Copy every line of the data that includes the string "agent".

** Raw data **
======
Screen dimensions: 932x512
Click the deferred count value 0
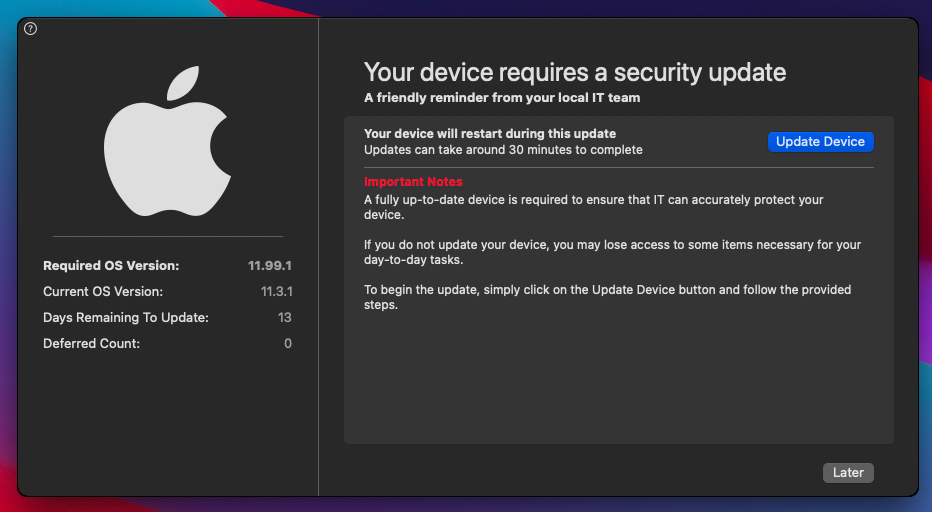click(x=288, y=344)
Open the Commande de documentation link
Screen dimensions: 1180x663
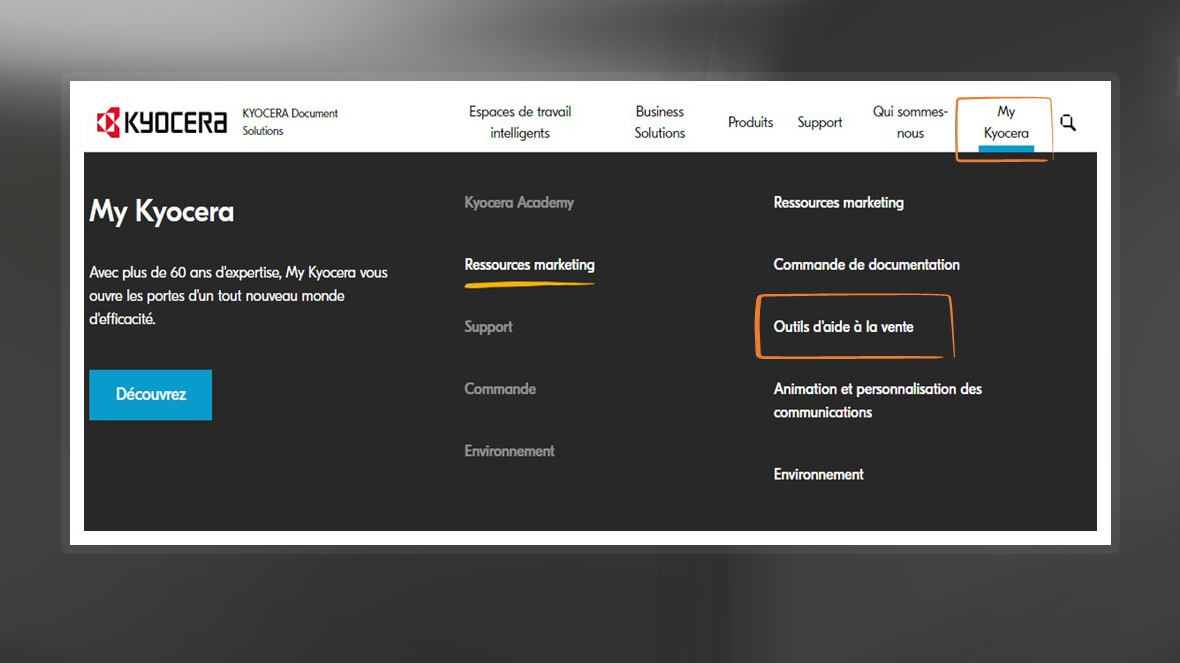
======
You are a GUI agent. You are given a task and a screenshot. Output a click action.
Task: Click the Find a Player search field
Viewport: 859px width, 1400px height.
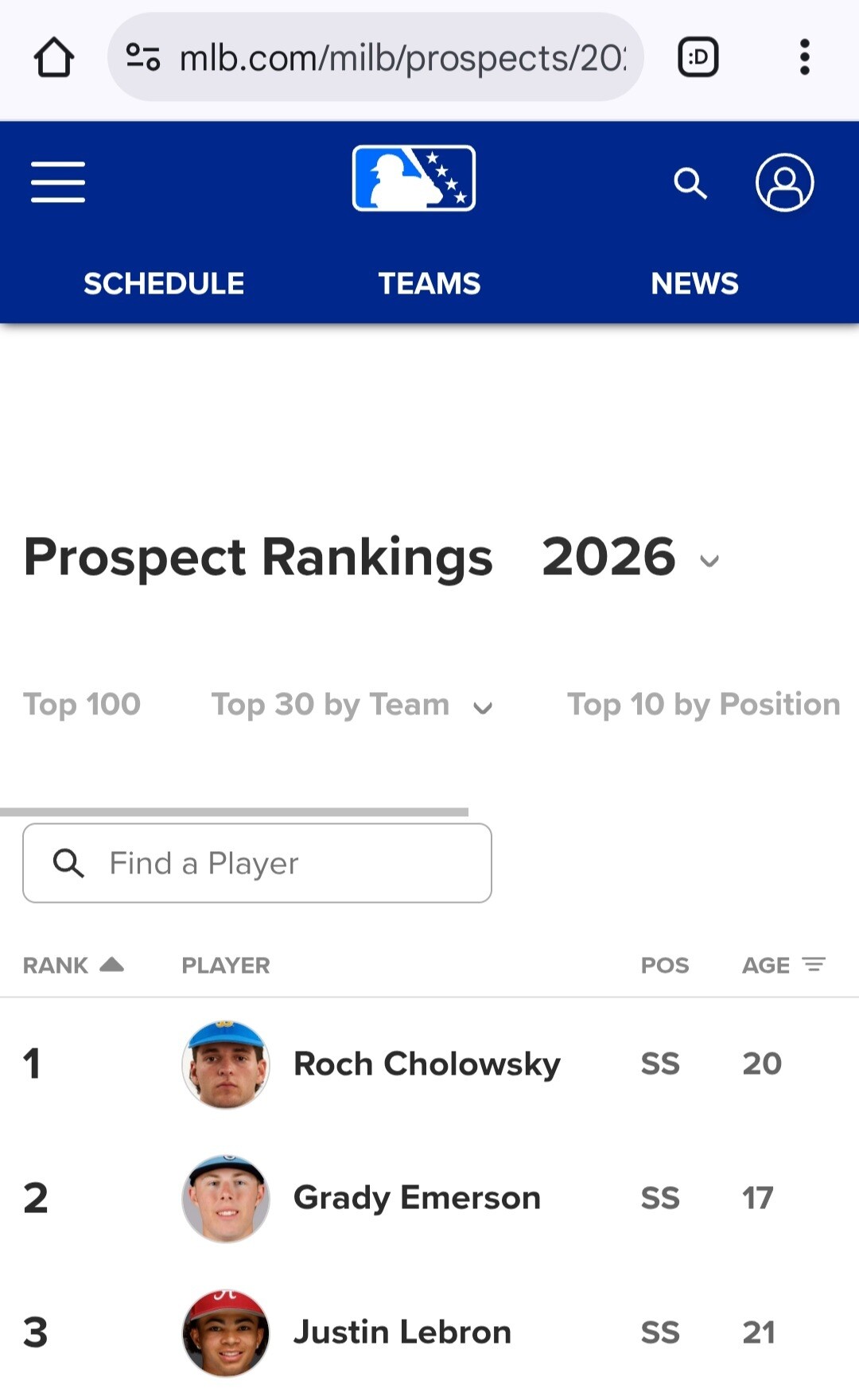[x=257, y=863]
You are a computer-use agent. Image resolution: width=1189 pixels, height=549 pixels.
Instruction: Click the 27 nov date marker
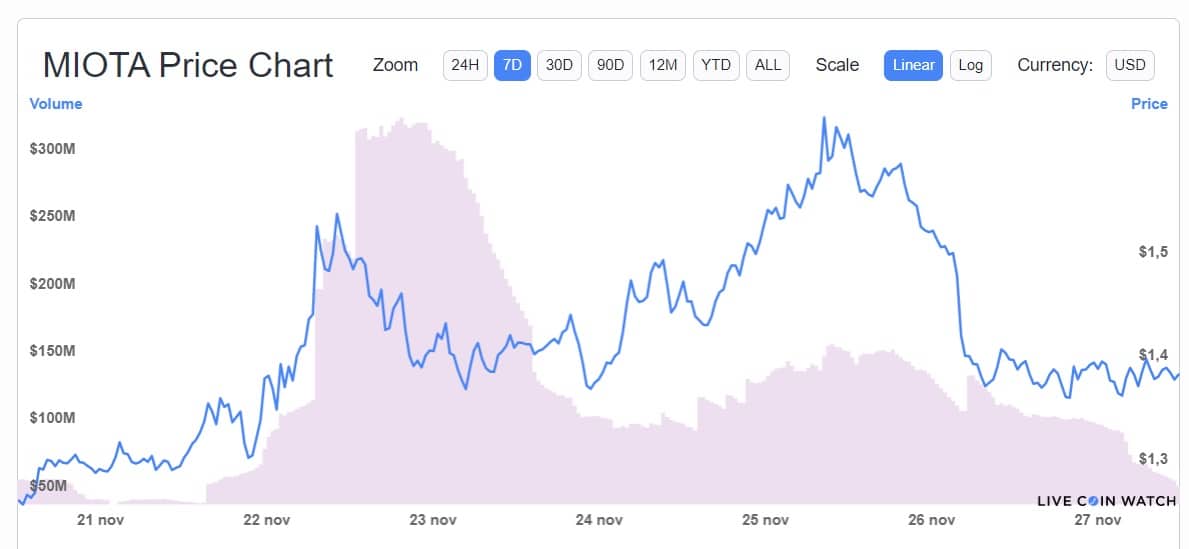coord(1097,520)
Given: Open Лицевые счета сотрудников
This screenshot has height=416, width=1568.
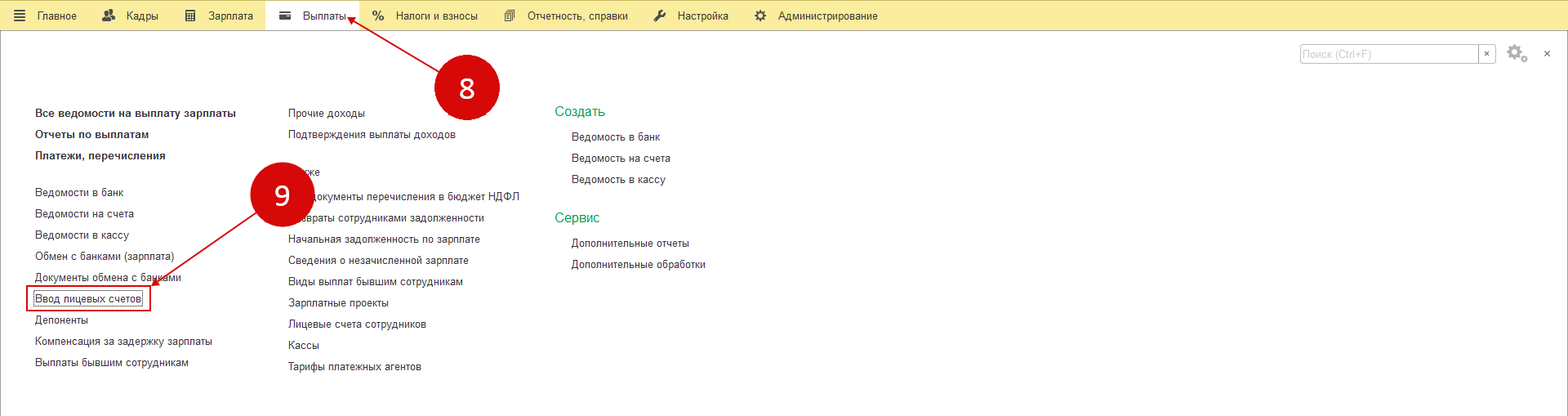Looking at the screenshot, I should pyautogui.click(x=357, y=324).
======
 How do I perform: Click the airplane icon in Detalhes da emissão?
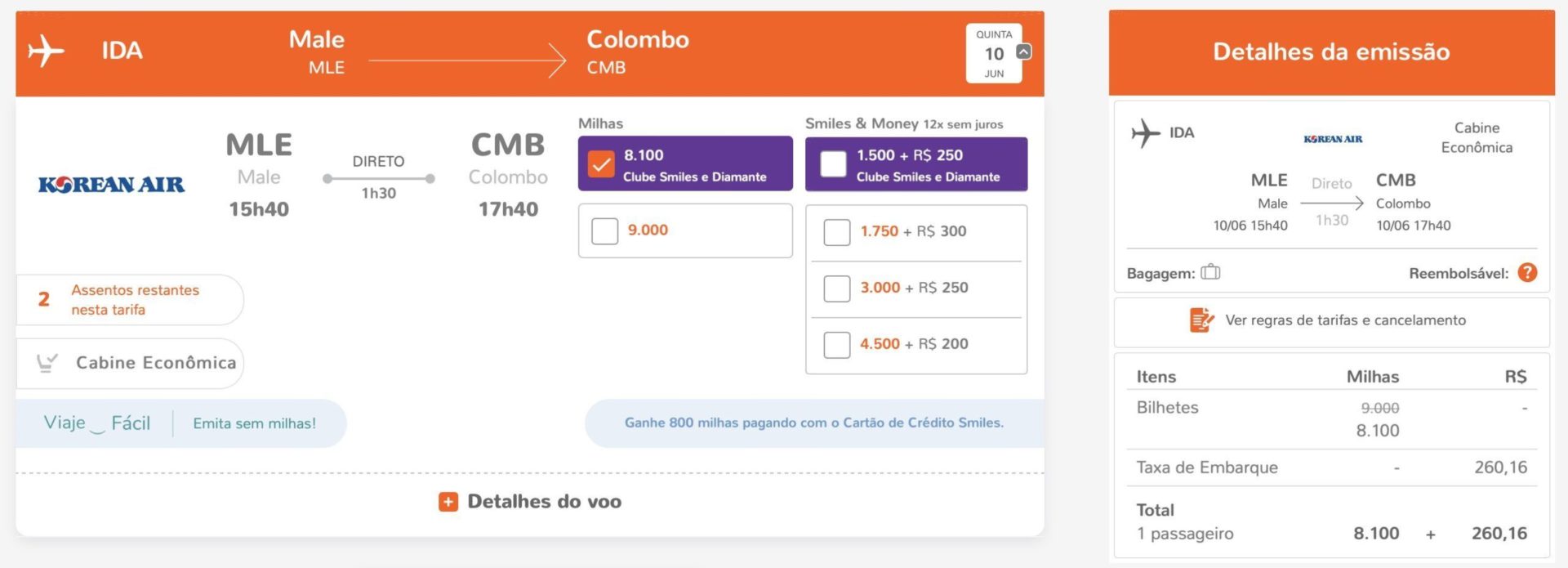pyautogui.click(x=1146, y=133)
======
** Problem solution **
You are a GUI agent. You are given a task and a screenshot. Output a click action.
You are a computer-use agent. Image resolution: width=1189 pixels, height=549 pixels.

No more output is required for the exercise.